# [Assigned task]
Please retype the entries that follow exactly as they are, leaving the images behind.

(Extracted data entries)
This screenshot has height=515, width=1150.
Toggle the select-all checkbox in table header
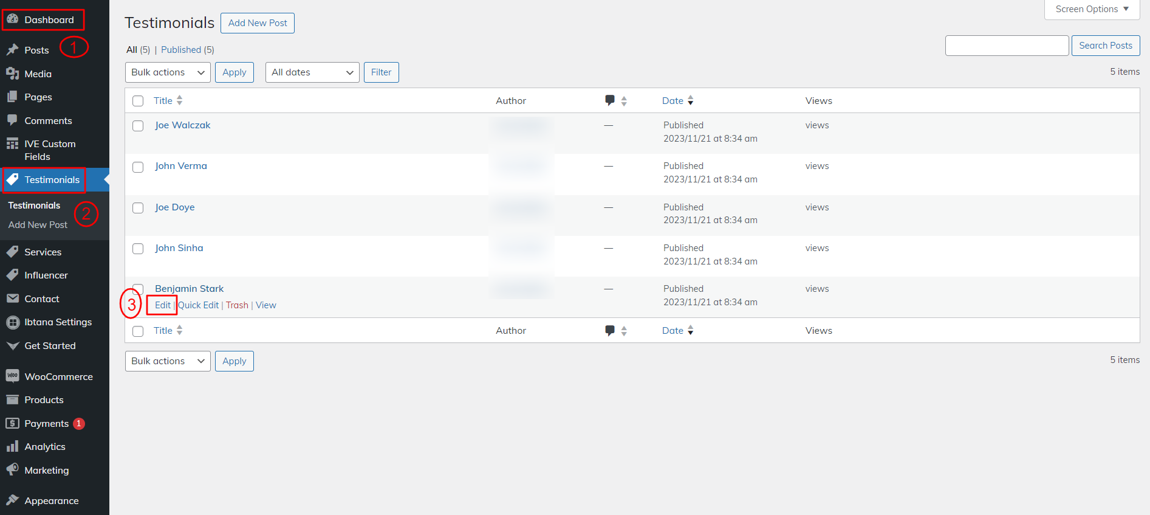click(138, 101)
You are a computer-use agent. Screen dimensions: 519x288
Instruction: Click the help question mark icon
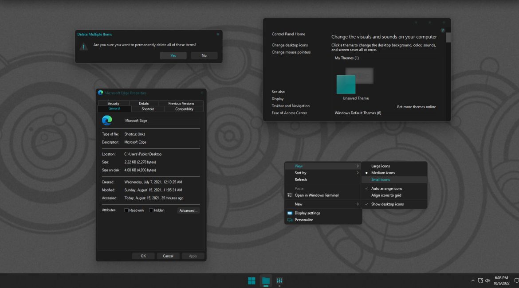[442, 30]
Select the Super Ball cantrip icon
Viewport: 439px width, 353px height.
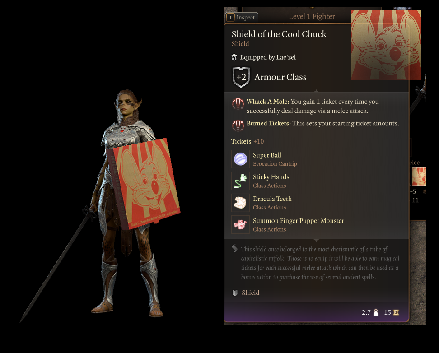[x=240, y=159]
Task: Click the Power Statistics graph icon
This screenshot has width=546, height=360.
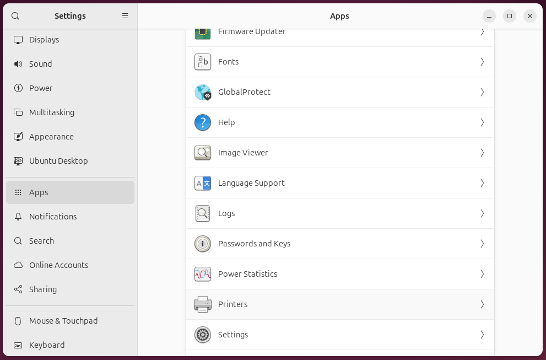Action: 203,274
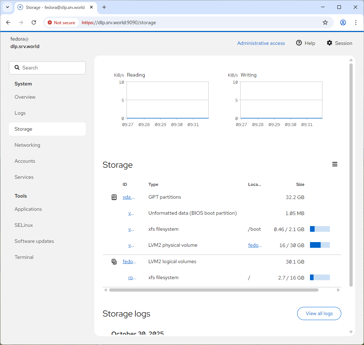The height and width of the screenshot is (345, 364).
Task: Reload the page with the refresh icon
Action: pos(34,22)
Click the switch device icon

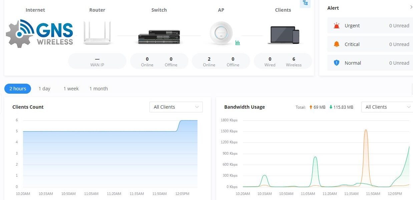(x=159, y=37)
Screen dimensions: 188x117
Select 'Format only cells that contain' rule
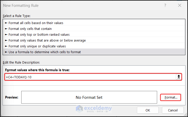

# [The completed task]
This screenshot has height=515, width=1150.
Toggle the select-all checkbox in table header
click(138, 101)
You are a computer-use agent. Screen dimensions: 519x288
Instruction: Click the help question mark icon
[442, 30]
Select the Super Ball cantrip icon
Viewport: 439px width, 353px height.
[x=240, y=159]
Task: Click the Power Statistics graph icon
This screenshot has width=546, height=360.
Action: 203,274
The height and width of the screenshot is (345, 364).
Task: Reload the page with the refresh icon
Action: pos(34,22)
Click the switch device icon

(x=159, y=37)
Screen dimensions: 188x117
Select 'Format only cells that contain' rule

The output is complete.